Non, cela n’a pas été ainsi. Quand mon frère a décidé d’être candidat à la présidence de la Fif, beaucoup de ses amis l’avaient déjà contacté. A l’époque, lui et moi en avions parlé. Je connaissais son point de vue sur la question. Et un jour, mon frère m’appelle et me dit : «mes amis me sollicitent pour briguer la présidence de la Fif. Mais je veux savoir quelle est ta position». Je lui ai dit comme je vais très bientôt à Paris, qu’on se verra là-bas pour en discuter. Arrivé à Paris, on a échangé sur le sujet et je lui ai donné mon accord pour qu’il soit candidat. Après quoi, nous sommes allés vers notre père pour lui dire que nous avons besoin de sa bénédiction parce que nous voulons être candidat à la Fif. Voilà comment nous avons eu la bénédiction de notre père. Il ne faut pas oublier pas qu’il (ndlr : le doyen Abdoulaye Diallo) est sportif. C’est lui, avec le vieux Douty Diomandé qui n’est plus de ce monde, la famille Vieyra, …, qui ont fondé le Stella Club d’Adjamé. Notre père a été aussi joueur au Stella. Mon grand-frère, paix à son âme, qu’il suivait également, a été président du Stella. Mon père a été également pendant plusieurs années, président de l’Usy (Union Sportive de Yamoussoukro). Avant que ses enfants ne se retrouvent avec leurs amis pour former l’Afad (Association de football Amadou Diallo). Tout ceci pour dire, que nous sommes une famille de sportifs et que le Chef de l’Etat n’a pas influencé le choix de mon frère à la tête de la Fif. Mon frère Sidi, avant de se lancer dans la campagne, est allé se recueillir sur la tombe de notre frère Amadou Diallo dit vieux Stella qui fut un pionnier du Football à Adjamé. Tous réunis autour de lui, nous réussirons à propulser les actions de la FIF dans l’unité.
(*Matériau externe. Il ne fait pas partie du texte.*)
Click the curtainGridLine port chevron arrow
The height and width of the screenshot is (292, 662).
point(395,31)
Cela dit, quelles sont les chances de réussite de votre frère à la tête de cette institution ?
En toute chose, il faut avoir la volonté. Et mon jeune frère, je pense qu’il réussira parce que nous sommes là pour l’épauler. Il peut avoir des lacunes, mais elles peuvent servir de challenges et nous l’aiderons à relever les défis. Je pense qu’il a autour de lui des hommes de qualité qui l’aideront à atteindre les résultats escomptés. Et quant à l’équipe nationale, il lui faut un directeur technique national fort et faire en sorte que les joueurs ne partent pas si vite sous d’autres cieux. Nous avons de grands joueurs qui sont nés au quartier Biafra qui font aujourd’hui la fierté de certaines équipes nationales, telles que le Burkina-Faso, le Niger, le Benin et même la Guinée Equatoriale. Personnellement, je crois au nouveau miracle sous l’ère du Président Ouattara à tous les niveaux, notamment dans le domaine du sport.
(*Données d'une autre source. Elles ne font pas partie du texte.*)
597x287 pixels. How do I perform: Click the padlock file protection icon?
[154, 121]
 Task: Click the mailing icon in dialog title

Vous étiez récemment à l’Unesco auprès de votre père, pour la remise du prix Houphouët-Boigny. Concrètement, qu’est-ce qui s’est passé entre lui et le ministre Adama Bictogo ?
Vous savez, ce sont des querelles entre père et fils. Cela arrive même, parfois, entre lui et moi. Il faut donc passer là-dessus. Je peux vous dire que cette affaire est derrière nous.
Le fils est allé demander pardon au père…
Vous savez un père peut se fâcher contre son fils et il a la manière de réagir et lorsqu’il le fait, c’est passé. Même avec nous ses enfants, c’est pareil.
Le vieux Diallo n’est donc pas rancunier…
Pas du tout. Toutefois, je reconnais qu’on reste un peu Akan (rires).
Ivosep, Hôtel Bonheur 1 et 2, Djèkanou Transport. Vous avez fait la pluie et le beau temps. Pourquoi ce retranchement de la famille Diallo, après la mort du Premier Président de la Côte d’Ivoire?
Ce retranchement est dû au fait que la mort du Président Houphouët a été un choc pour nous. Et notre deuil a duré pratiquement près de cinq ans. Car, c’est après ces années que nous avons commencé à accepter cette mort. Cela n’a pas été facile. En plus, nous avons été victimes de beaucoup d’injustices. Des personnes ne voulaient plus nous voir, prétextant que nous étions avec le Président Houphouët et que nous avons tout eu. Je tiens à informer l’opinion que le Président Houphouët nous a appris à travailler et qu’il ne nous a pas fait de cadeau. Cela n’a pas plu à des personnes. Nous restons donc dans notre coin tout en ayant la foi et en gardant notre dignité.
Pour vous qui aviez été le plus jeune conseiller du Président Houphouët-Boigny, quel souvenir gardez-vous de lui ?
Un souvenir inoubliable et inestimable. On pourrait rester là des heures voire des jours pour en parler. C’était à la fois mon grand-père, mon père et mon ami.
Pensez-vous que si Houphouët-Boigny avait été là, la crise ivoirienne allait perdurer ?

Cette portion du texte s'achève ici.